Albert Kahn ( born March 21, 1869 in Rhaunen; † December 8, 1942 in Detroit ) was a German-born American architect, who emerged as one of the most important industrial designers of his time. Besides his numerous buildings for the automotive industry in Detroit and Michigan, he was later active worldwide.


The Kahn family has emigrated 1880, when Albert was just 11 years old, in the United States. His father Joseph was a rabbi in Rhaunen, his mother Rosalie was gifted musically and artistically. Even as an adolescent he worked 1885-1895 in the architectural firm Mason & Rice in Detroit, but completed no real training. In 1891 he won a traveling scholarship of the magazine American Architect and Building News for a year-long study trip to Europe together with the architect Henry Bacon, who later built the Lincoln Memorial.

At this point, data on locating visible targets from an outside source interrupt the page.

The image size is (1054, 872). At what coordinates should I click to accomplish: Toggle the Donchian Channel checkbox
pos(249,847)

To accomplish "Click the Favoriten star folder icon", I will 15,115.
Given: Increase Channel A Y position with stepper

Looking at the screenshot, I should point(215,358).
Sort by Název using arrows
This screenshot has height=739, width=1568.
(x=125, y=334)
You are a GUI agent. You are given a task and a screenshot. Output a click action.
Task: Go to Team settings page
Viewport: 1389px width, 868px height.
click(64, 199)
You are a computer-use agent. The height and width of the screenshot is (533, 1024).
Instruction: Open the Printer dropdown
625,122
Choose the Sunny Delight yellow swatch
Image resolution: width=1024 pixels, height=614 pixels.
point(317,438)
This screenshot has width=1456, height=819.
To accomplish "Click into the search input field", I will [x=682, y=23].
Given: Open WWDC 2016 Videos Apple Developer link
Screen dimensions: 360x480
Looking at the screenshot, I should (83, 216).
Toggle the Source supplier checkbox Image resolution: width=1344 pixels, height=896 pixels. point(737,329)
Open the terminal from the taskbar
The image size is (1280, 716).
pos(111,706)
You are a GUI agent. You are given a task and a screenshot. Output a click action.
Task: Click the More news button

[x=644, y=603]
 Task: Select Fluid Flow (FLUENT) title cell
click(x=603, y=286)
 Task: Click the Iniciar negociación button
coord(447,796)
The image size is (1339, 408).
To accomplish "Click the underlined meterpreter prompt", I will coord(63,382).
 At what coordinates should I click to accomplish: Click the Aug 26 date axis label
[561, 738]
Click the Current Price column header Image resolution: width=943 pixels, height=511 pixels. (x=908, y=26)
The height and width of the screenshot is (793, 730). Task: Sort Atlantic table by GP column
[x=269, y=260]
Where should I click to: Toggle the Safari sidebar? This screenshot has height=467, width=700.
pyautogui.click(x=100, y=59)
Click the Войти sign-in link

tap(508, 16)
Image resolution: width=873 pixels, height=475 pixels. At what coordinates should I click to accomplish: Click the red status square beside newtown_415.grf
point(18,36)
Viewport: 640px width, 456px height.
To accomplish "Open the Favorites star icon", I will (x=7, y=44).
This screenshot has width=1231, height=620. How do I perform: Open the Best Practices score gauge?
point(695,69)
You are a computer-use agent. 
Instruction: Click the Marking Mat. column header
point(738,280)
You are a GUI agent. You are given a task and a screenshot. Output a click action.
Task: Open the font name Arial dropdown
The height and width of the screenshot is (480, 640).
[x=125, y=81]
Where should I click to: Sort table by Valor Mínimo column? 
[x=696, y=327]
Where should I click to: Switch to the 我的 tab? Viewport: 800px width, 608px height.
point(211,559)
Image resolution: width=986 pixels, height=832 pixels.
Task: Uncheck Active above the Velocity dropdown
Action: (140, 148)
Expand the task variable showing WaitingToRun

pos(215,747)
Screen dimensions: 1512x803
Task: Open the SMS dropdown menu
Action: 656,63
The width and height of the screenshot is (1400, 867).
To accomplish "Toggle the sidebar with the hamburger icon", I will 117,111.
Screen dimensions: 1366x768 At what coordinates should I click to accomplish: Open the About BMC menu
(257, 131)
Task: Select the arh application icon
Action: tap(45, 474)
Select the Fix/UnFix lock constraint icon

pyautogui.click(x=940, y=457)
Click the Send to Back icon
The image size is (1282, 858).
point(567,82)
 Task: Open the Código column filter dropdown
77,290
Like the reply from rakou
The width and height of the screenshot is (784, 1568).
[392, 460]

1895 Kahn founded the firm Albert Kahn Associates in partnership with George W. Nettleton and Alexander B. Trowbridge, which he led from 1902 alone, and joined his brothers Julius and Moritz. He brought in the American industrial one which was further developed by Julius Kahn Armierbetonverfahren that the industrial plants safer, especially fireproof, made. A first major contract with the new construction method was realized by him in 1903-04 for the Packard Motor Car Company. Here, Henry Ford became aware of him.

For Kahn's architecture oriented towards Europe historicizing style is characteristic. His buildings in Michigan made ​​him known all over the world. So he built 1929-1932 with his Moscow office and 521 factories in the former Soviet Union, including some automotive and aircraft plants, beginning with the 1929-30 Felix Dzerzhinsky tractor factory in Stalingrad and Chelyabinsk Tractor Plant in Chelyabinsk. In addition, Kahn was also active in Brazil, Sweden, France, China, Japan and Australia.

During the Second World War, he turned and his 600 - person office of President Franklin Delano Roosevelt's plan to create an arsenal for democracy available and built numerous airports and naval bases.

But he did not only industrial and military buildings but also many civilian buildings. Alone for the University of Michigan, he designed 1903-1938 about 23 buildings. 2006 were listed on the U.S. list of important historical places about 60 of his buildings.

The company, founded by Kahn practiced today with a global approach and offices in Detroit, Birmingham ( Alabama), and São Paulo.